Set down, word for word, only the lines from the start of the records through the line bearing "Uncategorized (45, 2363)"; include no pictures.
*** Material provided
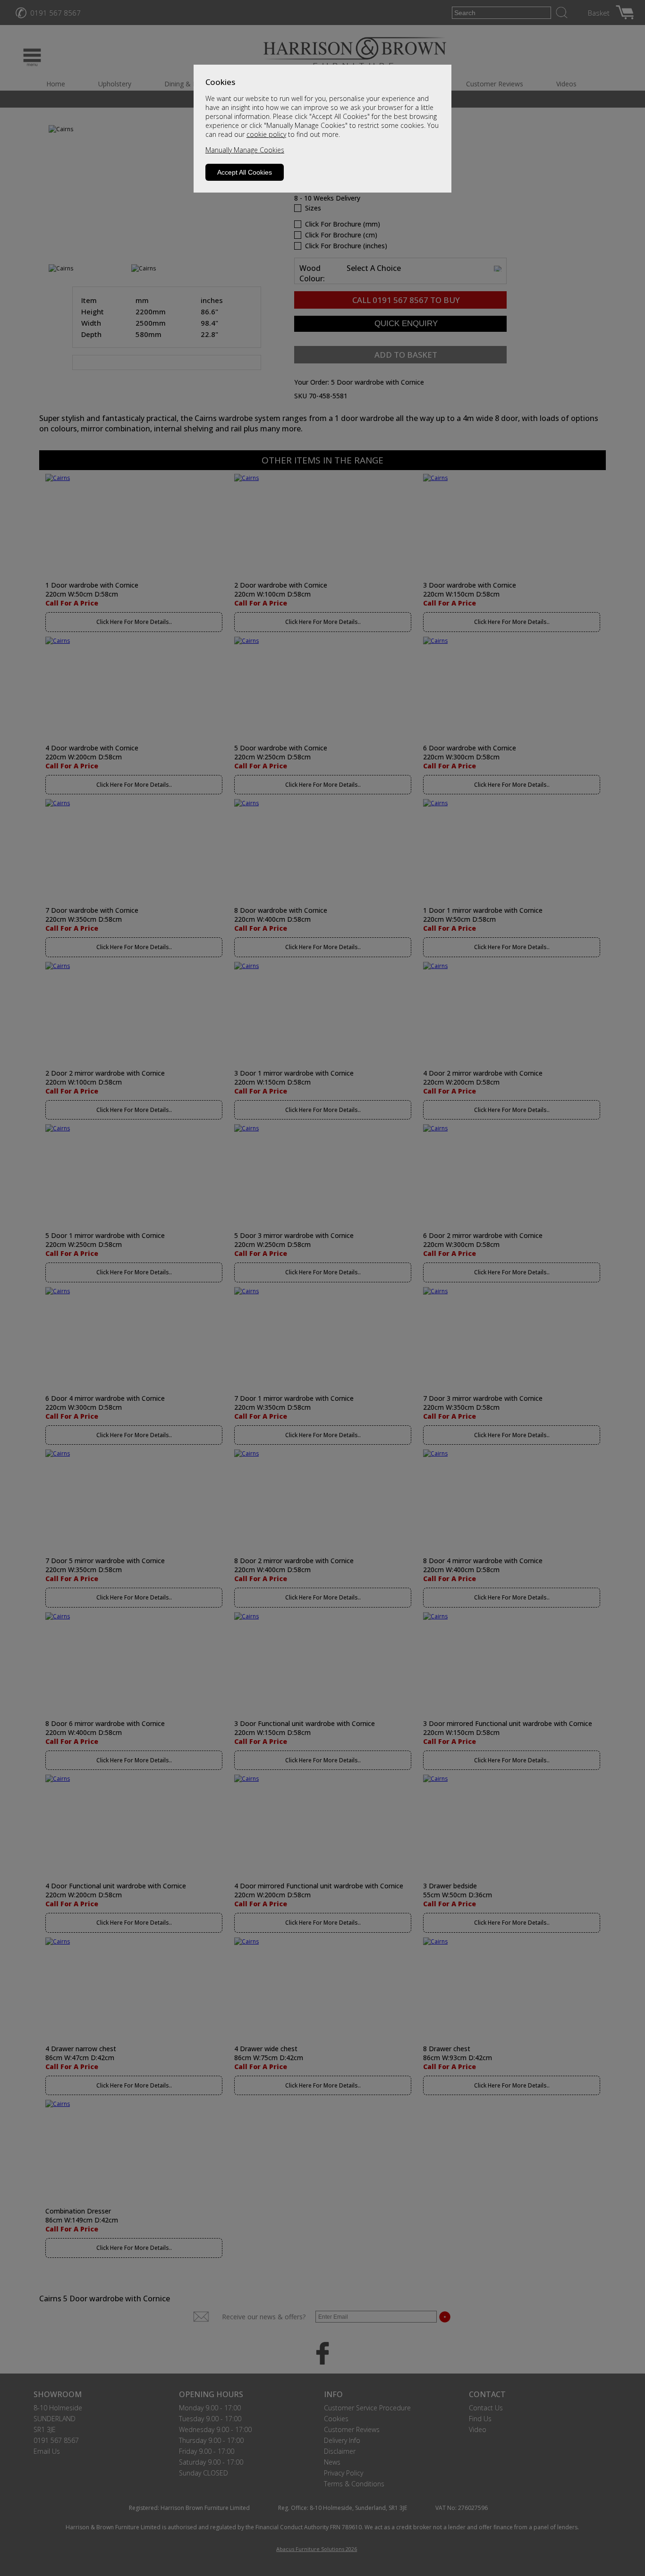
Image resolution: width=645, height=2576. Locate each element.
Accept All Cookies (244, 172)
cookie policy (266, 134)
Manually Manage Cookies (244, 149)
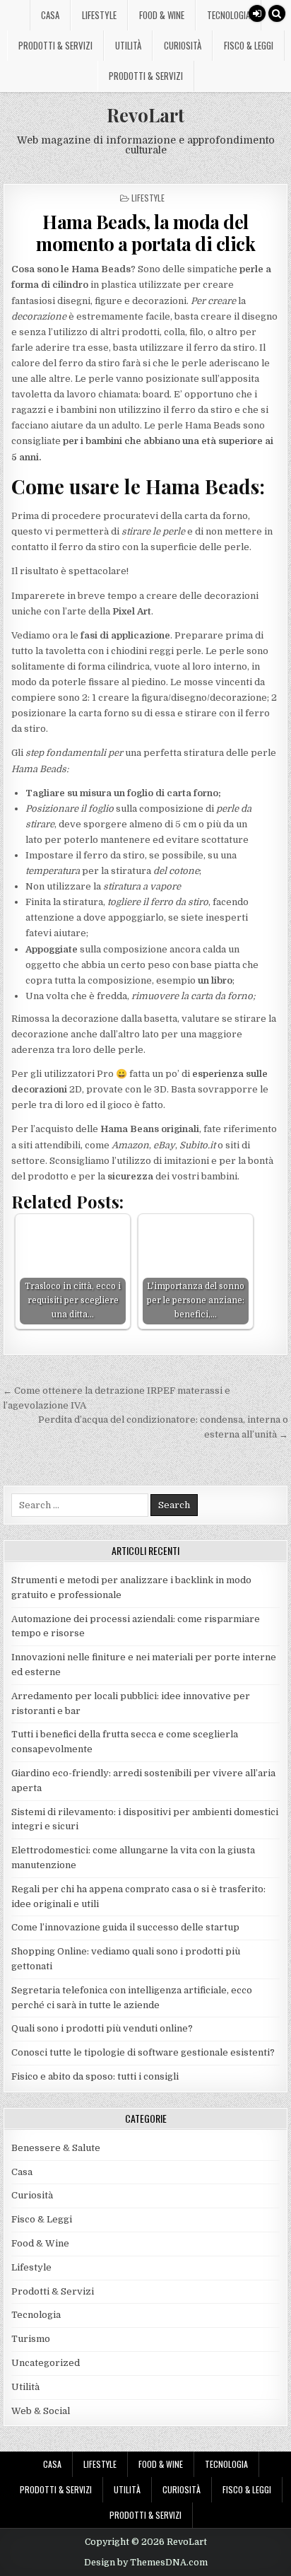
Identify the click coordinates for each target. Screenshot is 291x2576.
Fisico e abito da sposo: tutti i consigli (95, 2076)
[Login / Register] (257, 13)
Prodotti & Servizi (55, 45)
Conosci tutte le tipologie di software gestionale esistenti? (143, 2052)
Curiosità (182, 45)
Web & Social (40, 2411)
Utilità (128, 45)
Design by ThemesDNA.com (146, 2563)
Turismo (30, 2338)
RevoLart (145, 115)
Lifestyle (99, 15)
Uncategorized (45, 2363)
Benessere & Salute (55, 2148)
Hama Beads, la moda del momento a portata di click (145, 232)
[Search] (276, 13)
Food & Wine (161, 15)
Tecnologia (228, 15)
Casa (50, 15)
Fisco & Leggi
******
**Result for this task**
Image resolution: width=645, height=2576. Locate each element.
Accept All Cookies (244, 172)
cookie policy (266, 134)
Manually Manage Cookies (244, 149)
Identify the click coordinates for each target. Screenshot is 291x2576.
Fisico e abito da sposo: tutti i consigli (95, 2076)
[Login / Register] (257, 13)
Prodotti & Servizi (55, 45)
Conosci tutte le tipologie di software gestionale esistenti? (143, 2052)
Curiosità (182, 45)
Web & Social (40, 2411)
Utilità (128, 45)
Design by ThemesDNA.com (146, 2563)
Turismo (30, 2338)
RevoLart (145, 115)
Lifestyle (99, 15)
Uncategorized (45, 2363)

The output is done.